(Beginning of Data records)

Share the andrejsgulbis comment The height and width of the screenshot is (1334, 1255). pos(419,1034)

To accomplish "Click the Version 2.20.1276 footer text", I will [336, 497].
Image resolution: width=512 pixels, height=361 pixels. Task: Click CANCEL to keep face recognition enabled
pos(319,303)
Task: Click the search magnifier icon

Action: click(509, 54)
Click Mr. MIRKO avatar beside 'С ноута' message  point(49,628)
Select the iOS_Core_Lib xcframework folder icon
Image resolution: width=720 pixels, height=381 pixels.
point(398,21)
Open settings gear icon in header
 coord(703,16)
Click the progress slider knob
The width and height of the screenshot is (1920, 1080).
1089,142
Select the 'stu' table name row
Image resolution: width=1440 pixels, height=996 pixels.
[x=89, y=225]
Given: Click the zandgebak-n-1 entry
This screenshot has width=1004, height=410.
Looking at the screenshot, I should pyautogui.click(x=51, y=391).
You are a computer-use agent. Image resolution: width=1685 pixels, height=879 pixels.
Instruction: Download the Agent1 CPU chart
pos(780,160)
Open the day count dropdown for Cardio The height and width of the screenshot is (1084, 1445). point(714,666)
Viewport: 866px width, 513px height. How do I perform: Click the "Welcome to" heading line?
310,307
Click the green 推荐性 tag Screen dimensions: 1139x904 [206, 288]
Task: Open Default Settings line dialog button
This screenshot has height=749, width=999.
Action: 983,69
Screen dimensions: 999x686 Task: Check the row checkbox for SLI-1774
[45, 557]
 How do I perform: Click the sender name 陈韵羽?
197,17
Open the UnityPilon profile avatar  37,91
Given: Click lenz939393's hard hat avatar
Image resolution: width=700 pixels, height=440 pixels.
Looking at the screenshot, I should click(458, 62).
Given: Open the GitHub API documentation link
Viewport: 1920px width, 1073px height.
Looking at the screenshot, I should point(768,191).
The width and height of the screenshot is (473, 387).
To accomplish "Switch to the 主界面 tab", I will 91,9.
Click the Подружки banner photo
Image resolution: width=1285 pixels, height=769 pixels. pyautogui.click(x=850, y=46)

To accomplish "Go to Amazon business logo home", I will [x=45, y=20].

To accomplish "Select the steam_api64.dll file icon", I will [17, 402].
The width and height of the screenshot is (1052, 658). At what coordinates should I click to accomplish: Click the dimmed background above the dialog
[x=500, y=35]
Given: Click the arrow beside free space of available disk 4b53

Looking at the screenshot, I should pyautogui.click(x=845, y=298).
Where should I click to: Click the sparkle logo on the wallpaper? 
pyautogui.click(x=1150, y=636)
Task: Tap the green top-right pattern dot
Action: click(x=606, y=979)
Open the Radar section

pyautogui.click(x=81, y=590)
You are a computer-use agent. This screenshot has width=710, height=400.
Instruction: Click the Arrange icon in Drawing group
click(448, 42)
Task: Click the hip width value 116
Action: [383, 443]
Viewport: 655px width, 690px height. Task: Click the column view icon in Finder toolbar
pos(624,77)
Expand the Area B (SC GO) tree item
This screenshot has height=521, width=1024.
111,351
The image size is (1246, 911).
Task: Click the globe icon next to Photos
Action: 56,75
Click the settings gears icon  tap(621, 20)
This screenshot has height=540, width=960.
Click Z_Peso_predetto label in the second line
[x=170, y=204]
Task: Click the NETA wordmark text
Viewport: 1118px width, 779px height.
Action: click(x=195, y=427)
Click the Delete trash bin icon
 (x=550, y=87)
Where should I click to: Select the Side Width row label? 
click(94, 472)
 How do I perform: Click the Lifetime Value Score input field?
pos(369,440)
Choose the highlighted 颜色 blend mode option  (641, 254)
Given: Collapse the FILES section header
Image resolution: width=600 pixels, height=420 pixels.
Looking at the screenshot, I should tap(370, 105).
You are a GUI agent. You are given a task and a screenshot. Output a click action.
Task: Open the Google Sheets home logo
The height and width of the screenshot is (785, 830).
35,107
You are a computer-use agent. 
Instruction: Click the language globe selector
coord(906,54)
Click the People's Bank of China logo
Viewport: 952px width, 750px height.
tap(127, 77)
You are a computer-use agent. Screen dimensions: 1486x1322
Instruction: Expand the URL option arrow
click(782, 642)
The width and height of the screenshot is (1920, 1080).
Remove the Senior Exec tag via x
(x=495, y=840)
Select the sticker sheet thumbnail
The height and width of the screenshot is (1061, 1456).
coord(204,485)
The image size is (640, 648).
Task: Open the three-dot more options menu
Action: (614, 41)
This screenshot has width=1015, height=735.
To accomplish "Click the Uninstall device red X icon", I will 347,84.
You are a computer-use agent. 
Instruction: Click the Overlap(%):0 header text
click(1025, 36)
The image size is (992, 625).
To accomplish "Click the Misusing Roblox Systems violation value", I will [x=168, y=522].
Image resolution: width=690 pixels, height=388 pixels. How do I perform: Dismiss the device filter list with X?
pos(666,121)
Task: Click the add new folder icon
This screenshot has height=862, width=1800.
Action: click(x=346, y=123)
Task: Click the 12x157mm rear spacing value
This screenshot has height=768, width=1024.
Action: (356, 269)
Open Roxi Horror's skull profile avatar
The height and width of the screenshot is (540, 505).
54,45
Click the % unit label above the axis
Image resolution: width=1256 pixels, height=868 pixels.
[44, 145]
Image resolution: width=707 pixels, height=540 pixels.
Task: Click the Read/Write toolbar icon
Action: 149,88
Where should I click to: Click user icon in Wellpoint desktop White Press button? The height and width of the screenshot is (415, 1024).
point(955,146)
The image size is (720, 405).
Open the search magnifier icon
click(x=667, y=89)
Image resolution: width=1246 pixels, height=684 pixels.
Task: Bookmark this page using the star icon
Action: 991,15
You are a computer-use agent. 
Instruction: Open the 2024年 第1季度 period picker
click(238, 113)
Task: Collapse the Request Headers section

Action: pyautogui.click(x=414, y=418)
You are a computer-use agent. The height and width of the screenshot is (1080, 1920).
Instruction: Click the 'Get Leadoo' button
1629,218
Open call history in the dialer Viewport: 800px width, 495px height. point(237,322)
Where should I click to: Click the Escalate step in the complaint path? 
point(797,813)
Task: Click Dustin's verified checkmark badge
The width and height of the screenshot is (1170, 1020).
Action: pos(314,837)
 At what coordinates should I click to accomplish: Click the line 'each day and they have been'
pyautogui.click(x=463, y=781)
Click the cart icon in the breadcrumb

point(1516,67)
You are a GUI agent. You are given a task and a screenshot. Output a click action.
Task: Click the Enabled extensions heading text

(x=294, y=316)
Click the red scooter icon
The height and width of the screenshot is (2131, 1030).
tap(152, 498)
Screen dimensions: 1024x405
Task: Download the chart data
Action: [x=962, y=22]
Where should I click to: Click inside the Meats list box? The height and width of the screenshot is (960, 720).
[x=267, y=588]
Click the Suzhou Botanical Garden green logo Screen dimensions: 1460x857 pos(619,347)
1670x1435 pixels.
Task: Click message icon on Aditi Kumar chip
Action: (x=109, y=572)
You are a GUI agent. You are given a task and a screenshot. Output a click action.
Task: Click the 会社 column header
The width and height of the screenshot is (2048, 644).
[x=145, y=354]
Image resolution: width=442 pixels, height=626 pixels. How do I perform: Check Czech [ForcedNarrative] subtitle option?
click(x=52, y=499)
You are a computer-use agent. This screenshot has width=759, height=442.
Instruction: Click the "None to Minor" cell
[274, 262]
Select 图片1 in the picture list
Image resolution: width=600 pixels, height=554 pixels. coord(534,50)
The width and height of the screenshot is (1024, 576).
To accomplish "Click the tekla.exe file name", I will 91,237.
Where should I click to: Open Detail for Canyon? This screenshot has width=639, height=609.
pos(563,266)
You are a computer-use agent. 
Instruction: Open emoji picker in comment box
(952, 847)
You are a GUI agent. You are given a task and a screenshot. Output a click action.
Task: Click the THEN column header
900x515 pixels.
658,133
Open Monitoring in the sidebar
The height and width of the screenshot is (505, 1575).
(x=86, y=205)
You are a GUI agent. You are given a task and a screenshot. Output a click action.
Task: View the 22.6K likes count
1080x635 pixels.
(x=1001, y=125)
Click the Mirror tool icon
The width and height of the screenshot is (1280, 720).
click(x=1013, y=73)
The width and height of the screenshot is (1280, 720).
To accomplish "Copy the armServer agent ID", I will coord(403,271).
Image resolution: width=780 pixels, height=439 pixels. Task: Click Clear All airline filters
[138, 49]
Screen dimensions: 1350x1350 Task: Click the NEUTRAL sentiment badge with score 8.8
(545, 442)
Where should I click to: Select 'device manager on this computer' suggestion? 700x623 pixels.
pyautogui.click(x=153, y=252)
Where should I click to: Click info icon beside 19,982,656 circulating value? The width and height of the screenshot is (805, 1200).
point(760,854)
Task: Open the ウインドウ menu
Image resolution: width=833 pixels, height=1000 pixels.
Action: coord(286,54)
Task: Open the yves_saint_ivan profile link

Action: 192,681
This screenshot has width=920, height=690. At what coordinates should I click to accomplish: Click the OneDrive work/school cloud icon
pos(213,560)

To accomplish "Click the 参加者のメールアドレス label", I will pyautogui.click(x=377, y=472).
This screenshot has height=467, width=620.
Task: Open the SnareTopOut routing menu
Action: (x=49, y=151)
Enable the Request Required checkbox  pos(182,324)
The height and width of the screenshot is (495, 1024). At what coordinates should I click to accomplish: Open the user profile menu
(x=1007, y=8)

(End of Data records)

### Work order
Print exactly the lines between the line with "Image resolution: width=833" and the final line of the records above, both included.

### Solved problem
Image resolution: width=833 pixels, height=1000 pixels.
Action: coord(286,54)
Task: Open the yves_saint_ivan profile link

Action: 192,681
This screenshot has width=920, height=690. At what coordinates should I click to accomplish: Click the OneDrive work/school cloud icon
pos(213,560)

To accomplish "Click the 参加者のメールアドレス label", I will pyautogui.click(x=377, y=472).
This screenshot has height=467, width=620.
Task: Open the SnareTopOut routing menu
Action: (x=49, y=151)
Enable the Request Required checkbox  pos(182,324)
The height and width of the screenshot is (495, 1024). At what coordinates should I click to accomplish: Open the user profile menu
(x=1007, y=8)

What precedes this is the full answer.